Figure "Creep mechanisms in hot parts": The damage mechanism of creep deformation occurs in various ways, depending on the material and loads. Minor creep strain (brittle behavior) either occurs with creep pore formation on the grain boundaries (which are oriented across the main tensile stress), or with large cracks forming in the gaps between the grains (left diagrams). Larger creep strain occurs with the formation of creep pores both inside the grains and on grain boundaries that are more oriented along the direction of the stress. Especially pronounced ductility develops if the creep damage is accompanied by an equally fast, opposite mechanism. This results in maximum deformation with pronounced constriction in the failure zone with no grain boundary damage or pore formation. This effect is used in superplastic forming, for example.
The bottom diagrams illustrate mechanisms of cracking and pore formation. Pore formation is based on deterioration in the region of grain boundary inhomogeneities (e.g. carbides). These areas (lattice widening) become points where the gaps in the atomic lattice collect “condense”. This mechanism is clearly detectable in SEM-analyzable fracture surfaces and metallographic sections (Fig. "Pore formation as creep damage"). Experience has shown that pronounced pore formation can be observed in forged materials, but is rather rare in cast alloys.
If materials tend to cracking open of the grain gaps (grain boundary triple points), micro-cracking will occur here.
Figure "Pore formation as creep damage": Creep damage (Fig. "Scatter of creep life span data") is accompanied in many materials (not materials without grain boundaries, such as single crystals) by the formation of pores (creep pores, Fig. "Creep mechanisms in hot parts") along the grain boundaries, which tend to run across the direction of the tensile stress. This effect is especially pronounced in Fe- and Ni-based forged alloys. The creep pores grow together over longer operating times and lead to a final stage with the jagged surfaces that are typical for creep fractures.
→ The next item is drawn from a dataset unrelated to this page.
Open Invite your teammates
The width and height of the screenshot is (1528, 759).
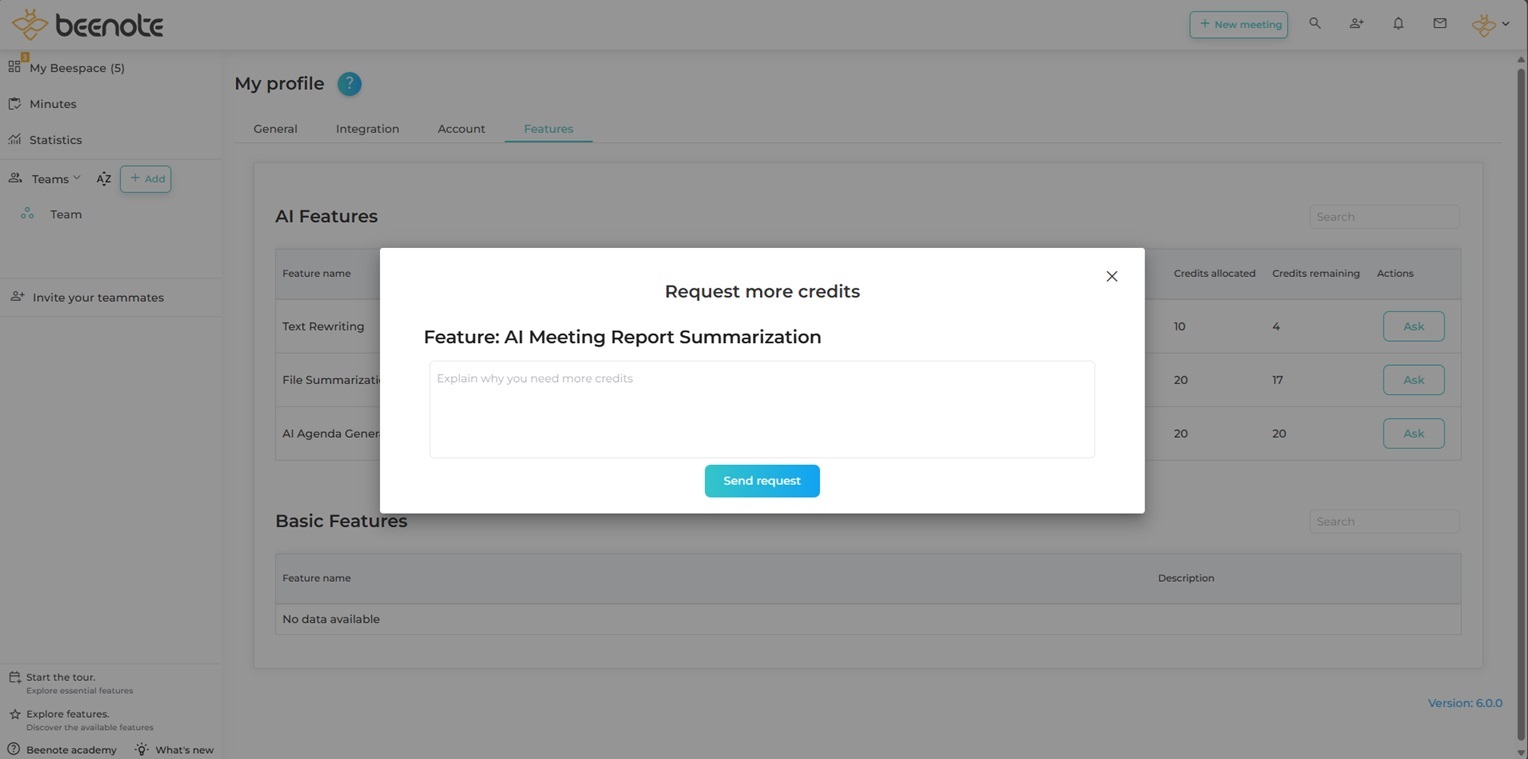click(x=97, y=297)
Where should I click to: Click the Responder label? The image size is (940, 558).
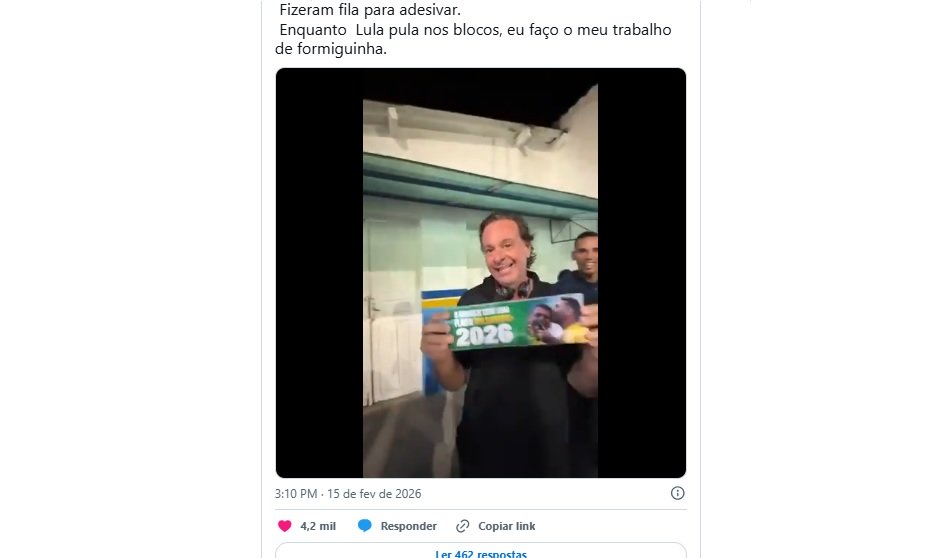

Estimating creep damage in order to determine the continued usability (residual life) of not yet visibly damaged engine parts is very difficult. It has many prerequisites, including extensive experience with the affected part type and the behavior of the specific material under the special operating conditions of the engine part (Fig. "Creep resistance by coarse grain structure").
Figure "Verification test of residual life spans": At first glance, it may seem plausible to recreate the degree of creep damage, i.e. the creep residual life, through a subsequent load test under laboratory conditions. Because long test times are very expensive and time-consuming, accelerated tests are often preferred. In order to achieve this, if the temperature is the same as the operating temperature, then the load levels must be increased. This procedure increases the speed of the creep deformation (Fig. "Life span decrease by overtemperature"). However, the creep rate determines the damage mechanism of the creep process. The diagram illustrates these relationships:
The following relationships are depicted in the diagram:
The creep mechanism which occurs under operating conditions is primarily dependent on the temperature and tensile stress levels. The value that steers the damage process is the strain under shearing loads (shear stress standardized with the shear modulus) over the test temperature standardized with the melting temperature. One can see that in the range of technical applications (creep rate < 10-12 s-1) displacement creep, grain boundary creep, and diffusion creep are all possible.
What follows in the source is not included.